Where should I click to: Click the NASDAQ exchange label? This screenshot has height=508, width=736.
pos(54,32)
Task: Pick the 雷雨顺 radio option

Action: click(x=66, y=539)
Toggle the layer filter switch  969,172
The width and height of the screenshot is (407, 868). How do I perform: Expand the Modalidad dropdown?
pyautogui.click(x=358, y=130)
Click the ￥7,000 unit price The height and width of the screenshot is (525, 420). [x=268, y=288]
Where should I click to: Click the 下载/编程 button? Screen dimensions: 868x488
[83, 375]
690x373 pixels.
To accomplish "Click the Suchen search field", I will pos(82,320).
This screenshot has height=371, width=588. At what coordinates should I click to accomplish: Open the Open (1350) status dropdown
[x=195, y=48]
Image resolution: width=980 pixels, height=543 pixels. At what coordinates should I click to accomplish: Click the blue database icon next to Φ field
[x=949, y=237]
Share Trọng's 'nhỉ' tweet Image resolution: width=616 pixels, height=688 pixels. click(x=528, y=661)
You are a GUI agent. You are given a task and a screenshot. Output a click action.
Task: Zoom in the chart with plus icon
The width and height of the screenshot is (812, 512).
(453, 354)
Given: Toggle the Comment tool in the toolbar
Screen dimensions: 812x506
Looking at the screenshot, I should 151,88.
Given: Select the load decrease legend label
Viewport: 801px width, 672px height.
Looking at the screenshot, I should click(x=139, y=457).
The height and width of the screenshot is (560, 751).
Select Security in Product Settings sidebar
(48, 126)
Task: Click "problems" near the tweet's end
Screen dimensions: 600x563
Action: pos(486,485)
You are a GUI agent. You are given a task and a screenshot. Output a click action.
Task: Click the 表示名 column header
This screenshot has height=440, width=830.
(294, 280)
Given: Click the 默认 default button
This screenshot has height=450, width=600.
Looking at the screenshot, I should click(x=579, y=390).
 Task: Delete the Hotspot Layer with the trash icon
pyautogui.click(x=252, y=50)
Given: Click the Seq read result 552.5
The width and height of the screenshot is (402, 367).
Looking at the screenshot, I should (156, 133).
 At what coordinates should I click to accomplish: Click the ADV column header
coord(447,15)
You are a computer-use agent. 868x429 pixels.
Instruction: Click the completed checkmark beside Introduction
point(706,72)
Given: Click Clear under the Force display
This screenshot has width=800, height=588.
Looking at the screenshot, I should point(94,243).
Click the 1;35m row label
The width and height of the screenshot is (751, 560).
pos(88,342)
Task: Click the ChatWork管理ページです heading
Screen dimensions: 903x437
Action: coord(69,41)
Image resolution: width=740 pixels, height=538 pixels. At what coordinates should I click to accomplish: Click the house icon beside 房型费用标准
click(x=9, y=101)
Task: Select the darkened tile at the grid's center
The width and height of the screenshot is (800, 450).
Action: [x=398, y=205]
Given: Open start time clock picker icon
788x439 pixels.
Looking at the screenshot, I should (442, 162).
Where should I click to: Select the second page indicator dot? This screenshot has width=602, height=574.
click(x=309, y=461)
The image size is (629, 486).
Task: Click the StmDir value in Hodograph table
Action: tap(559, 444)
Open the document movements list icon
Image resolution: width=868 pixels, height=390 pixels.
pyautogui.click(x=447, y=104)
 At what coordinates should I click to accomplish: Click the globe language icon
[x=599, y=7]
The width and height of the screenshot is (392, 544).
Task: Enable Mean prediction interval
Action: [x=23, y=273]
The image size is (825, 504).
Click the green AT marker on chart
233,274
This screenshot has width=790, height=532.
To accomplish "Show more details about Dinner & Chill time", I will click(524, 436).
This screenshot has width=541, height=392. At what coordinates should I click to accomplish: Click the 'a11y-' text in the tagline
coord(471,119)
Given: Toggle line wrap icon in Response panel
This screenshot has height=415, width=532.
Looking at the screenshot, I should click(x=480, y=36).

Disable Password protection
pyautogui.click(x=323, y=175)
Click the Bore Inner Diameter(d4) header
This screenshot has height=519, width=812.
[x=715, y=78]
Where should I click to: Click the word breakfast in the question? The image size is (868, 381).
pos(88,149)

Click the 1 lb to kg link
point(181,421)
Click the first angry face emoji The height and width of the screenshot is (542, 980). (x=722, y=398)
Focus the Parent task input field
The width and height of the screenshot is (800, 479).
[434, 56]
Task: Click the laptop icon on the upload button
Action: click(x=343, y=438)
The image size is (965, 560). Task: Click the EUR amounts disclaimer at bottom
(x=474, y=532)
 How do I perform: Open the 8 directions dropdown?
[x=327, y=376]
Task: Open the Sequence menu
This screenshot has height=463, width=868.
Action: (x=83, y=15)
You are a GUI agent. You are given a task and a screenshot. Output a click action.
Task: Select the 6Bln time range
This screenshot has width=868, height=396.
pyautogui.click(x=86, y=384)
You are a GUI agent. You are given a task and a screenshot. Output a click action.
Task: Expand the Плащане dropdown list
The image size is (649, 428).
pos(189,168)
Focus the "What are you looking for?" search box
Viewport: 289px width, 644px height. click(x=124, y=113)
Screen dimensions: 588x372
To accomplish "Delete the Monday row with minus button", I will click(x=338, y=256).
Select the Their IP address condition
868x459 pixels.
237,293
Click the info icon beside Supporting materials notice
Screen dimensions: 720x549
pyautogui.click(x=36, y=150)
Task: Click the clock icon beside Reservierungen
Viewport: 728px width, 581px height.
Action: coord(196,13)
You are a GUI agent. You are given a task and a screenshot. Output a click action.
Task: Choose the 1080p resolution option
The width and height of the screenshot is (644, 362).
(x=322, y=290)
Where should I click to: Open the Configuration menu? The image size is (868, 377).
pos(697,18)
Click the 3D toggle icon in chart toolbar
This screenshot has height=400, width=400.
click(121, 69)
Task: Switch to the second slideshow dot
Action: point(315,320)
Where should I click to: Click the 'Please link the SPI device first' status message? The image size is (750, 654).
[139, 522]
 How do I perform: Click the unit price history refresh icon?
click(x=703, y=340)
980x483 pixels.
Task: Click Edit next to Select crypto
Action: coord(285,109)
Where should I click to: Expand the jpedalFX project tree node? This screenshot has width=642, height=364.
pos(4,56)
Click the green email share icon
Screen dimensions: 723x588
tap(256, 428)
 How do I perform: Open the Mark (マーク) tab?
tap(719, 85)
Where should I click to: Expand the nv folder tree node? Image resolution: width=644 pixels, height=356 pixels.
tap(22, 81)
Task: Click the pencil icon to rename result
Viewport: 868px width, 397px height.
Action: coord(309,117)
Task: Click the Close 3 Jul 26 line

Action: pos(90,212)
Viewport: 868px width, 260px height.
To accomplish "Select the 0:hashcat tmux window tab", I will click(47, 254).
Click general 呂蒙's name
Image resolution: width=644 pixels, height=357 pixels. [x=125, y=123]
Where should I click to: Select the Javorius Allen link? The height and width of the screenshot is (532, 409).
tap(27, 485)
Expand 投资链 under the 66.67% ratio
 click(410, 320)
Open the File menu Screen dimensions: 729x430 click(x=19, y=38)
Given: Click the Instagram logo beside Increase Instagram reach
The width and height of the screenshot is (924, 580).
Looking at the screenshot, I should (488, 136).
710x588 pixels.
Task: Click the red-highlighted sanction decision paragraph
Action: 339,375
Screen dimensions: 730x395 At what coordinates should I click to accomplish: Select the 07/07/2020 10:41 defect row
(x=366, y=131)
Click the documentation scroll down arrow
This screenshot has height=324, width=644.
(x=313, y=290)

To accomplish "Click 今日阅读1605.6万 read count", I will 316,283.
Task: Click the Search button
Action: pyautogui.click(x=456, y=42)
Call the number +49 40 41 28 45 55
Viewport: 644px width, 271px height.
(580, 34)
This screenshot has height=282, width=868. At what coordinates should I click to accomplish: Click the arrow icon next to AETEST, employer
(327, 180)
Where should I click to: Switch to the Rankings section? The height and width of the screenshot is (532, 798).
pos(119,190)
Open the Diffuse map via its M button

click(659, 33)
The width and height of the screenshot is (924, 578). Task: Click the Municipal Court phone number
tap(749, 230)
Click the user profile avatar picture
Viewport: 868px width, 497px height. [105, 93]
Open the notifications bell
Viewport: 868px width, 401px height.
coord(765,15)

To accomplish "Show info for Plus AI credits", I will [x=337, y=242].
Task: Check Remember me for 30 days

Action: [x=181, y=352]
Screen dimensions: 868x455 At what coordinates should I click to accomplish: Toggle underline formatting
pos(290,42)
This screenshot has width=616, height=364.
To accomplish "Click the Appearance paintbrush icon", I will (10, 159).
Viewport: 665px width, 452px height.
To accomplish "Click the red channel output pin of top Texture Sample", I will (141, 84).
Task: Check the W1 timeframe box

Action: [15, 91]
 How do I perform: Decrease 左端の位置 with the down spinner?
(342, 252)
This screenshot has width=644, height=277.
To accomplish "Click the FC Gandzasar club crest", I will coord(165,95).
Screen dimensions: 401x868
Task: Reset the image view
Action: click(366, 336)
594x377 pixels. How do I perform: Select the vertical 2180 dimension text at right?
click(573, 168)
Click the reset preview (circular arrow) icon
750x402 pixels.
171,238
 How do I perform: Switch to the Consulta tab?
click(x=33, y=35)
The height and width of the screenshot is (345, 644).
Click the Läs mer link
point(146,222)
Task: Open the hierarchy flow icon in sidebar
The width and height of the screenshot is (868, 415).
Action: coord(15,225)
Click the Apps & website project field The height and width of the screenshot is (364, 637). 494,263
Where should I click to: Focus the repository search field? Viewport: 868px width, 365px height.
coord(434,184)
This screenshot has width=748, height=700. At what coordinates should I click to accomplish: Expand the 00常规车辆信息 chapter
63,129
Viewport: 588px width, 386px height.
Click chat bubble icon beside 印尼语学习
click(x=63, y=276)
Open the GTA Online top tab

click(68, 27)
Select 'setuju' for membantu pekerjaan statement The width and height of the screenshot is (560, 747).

-------

▸ **What to work on**
In the entries above, restate word for word the lines between the one holding "Where should I click to: Select the second" and the one holding "Open the document movements list icon", inclusive, and nothing besides.

▸ **Response**
Where should I click to: Select the second page indicator dot? This screenshot has width=602, height=574.
click(x=309, y=461)
The image size is (629, 486).
Task: Click the StmDir value in Hodograph table
Action: tap(559, 444)
Open the document movements list icon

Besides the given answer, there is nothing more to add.